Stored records
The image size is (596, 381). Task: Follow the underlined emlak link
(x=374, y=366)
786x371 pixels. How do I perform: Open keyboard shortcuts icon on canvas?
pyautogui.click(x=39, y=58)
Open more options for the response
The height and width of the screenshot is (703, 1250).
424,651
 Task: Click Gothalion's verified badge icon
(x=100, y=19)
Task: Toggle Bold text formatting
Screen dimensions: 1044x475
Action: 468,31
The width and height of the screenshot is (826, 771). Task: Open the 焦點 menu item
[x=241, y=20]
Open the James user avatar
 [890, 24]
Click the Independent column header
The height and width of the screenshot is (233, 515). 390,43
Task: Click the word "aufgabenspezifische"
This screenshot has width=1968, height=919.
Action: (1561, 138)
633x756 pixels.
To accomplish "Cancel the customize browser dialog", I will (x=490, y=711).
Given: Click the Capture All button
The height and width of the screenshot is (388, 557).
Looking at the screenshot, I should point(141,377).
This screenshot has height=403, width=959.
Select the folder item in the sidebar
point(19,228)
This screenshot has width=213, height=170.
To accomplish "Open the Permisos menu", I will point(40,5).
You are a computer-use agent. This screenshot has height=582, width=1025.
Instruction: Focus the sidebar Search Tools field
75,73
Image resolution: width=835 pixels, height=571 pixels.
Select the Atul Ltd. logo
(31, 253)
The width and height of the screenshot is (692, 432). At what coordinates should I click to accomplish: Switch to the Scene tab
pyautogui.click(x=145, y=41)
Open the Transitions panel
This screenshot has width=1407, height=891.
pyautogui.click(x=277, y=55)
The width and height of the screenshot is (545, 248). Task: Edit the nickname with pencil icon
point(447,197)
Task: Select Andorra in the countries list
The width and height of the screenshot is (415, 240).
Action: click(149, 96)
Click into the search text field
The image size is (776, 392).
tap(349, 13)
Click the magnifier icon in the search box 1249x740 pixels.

**Your goal**
The answer is the full set of records, printed exactly as given.

**Your solution**
The image size is (596, 381). Task: Follow the underlined emlak link
(x=374, y=366)
786x371 pixels. How do I perform: Open keyboard shortcuts icon on canvas?
pyautogui.click(x=39, y=58)
Open more options for the response
The height and width of the screenshot is (703, 1250).
424,651
 Task: Click Gothalion's verified badge icon
(x=100, y=19)
Task: Toggle Bold text formatting
Screen dimensions: 1044x475
Action: 468,31
The width and height of the screenshot is (826, 771). Task: Open the 焦點 menu item
[x=241, y=20]
Open the James user avatar
 [890, 24]
Click the Independent column header
The height and width of the screenshot is (233, 515). 390,43
Task: Click the word "aufgabenspezifische"
This screenshot has width=1968, height=919.
Action: (1561, 138)
633x756 pixels.
To accomplish "Cancel the customize browser dialog", I will (x=490, y=711).
Given: Click the Capture All button
The height and width of the screenshot is (388, 557).
Looking at the screenshot, I should point(141,377).
This screenshot has height=403, width=959.
Select the folder item in the sidebar
point(19,228)
This screenshot has width=213, height=170.
To accomplish "Open the Permisos menu", I will point(40,5).
You are a computer-use agent. This screenshot has height=582, width=1025.
Instruction: Focus the sidebar Search Tools field
75,73
Image resolution: width=835 pixels, height=571 pixels.
Select the Atul Ltd. logo
(31, 253)
The width and height of the screenshot is (692, 432). At what coordinates should I click to accomplish: Switch to the Scene tab
pyautogui.click(x=145, y=41)
Open the Transitions panel
This screenshot has width=1407, height=891.
pyautogui.click(x=277, y=55)
The width and height of the screenshot is (545, 248). Task: Edit the nickname with pencil icon
point(447,197)
Task: Select Andorra in the countries list
The width and height of the screenshot is (415, 240).
Action: click(149, 96)
Click into the search text field
The image size is (776, 392).
tap(349, 13)
Click the magnifier icon in the search box 1249x740 pixels.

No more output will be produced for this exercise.